## Task brief
Count every line in the records below that contains the string "width". Report that number alone.

## Given data
☆ ☆ ☆ ☆ ☆ ☆ ☆
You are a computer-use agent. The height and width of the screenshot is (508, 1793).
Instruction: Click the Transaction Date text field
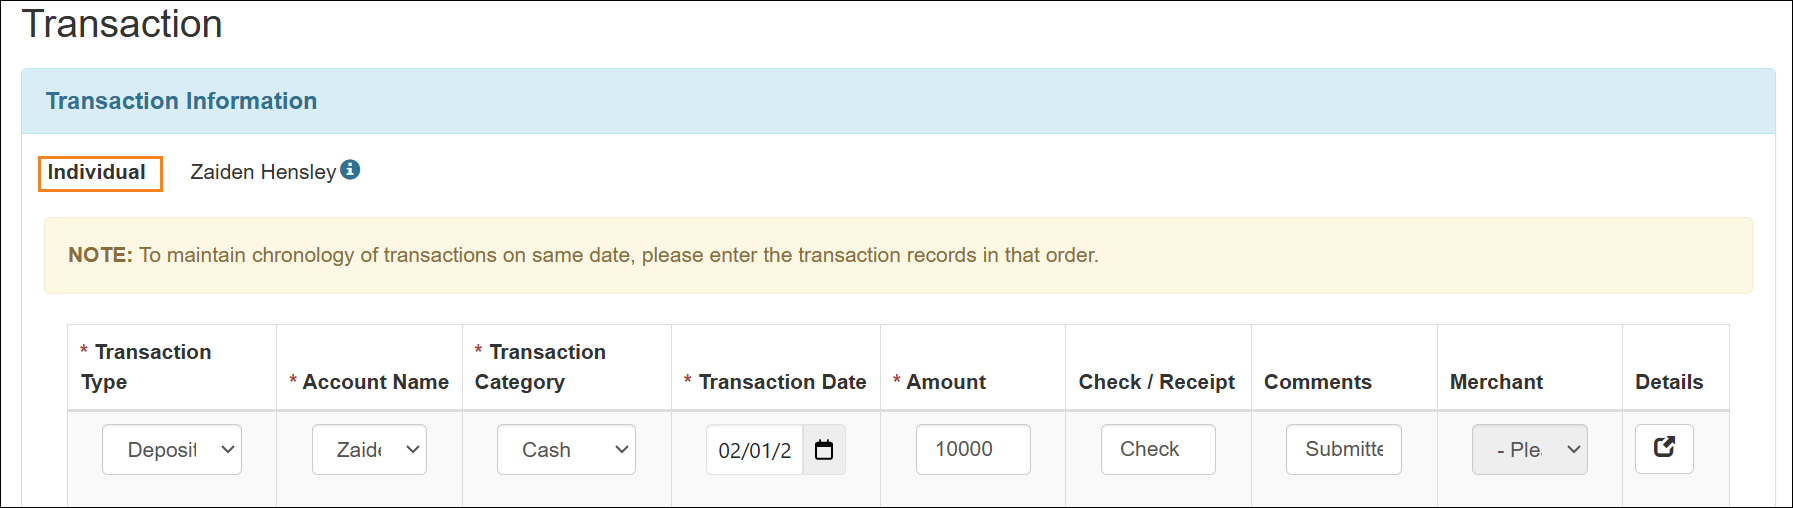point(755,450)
☆ ☆ ☆ ☆ ☆ ☆ ☆
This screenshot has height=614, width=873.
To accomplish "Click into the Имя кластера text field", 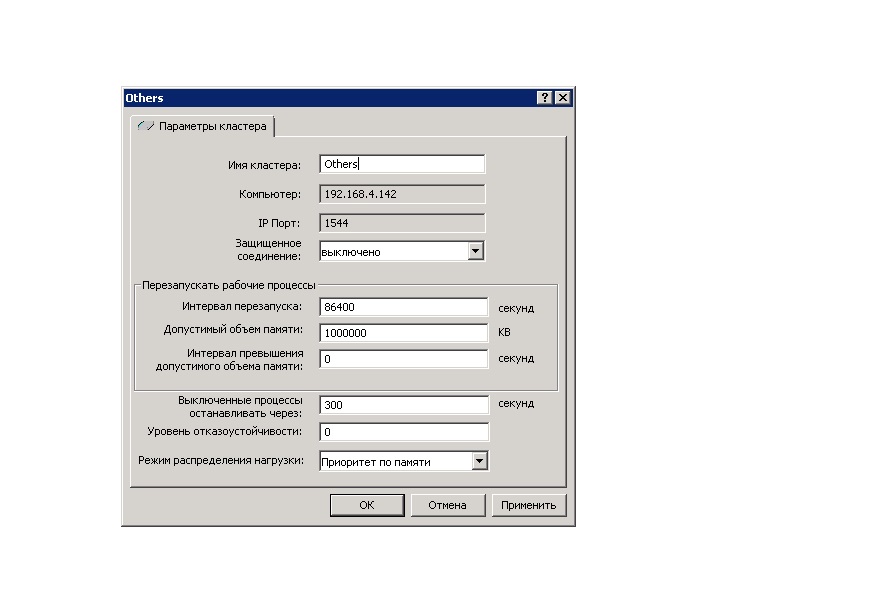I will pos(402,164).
☆ ☆ ☆ ☆ ☆ ☆ ☆
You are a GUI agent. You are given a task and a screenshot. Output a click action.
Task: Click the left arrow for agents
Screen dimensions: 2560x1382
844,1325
☆ ☆ ☆ ☆ ☆ ☆ ☆
## Response
2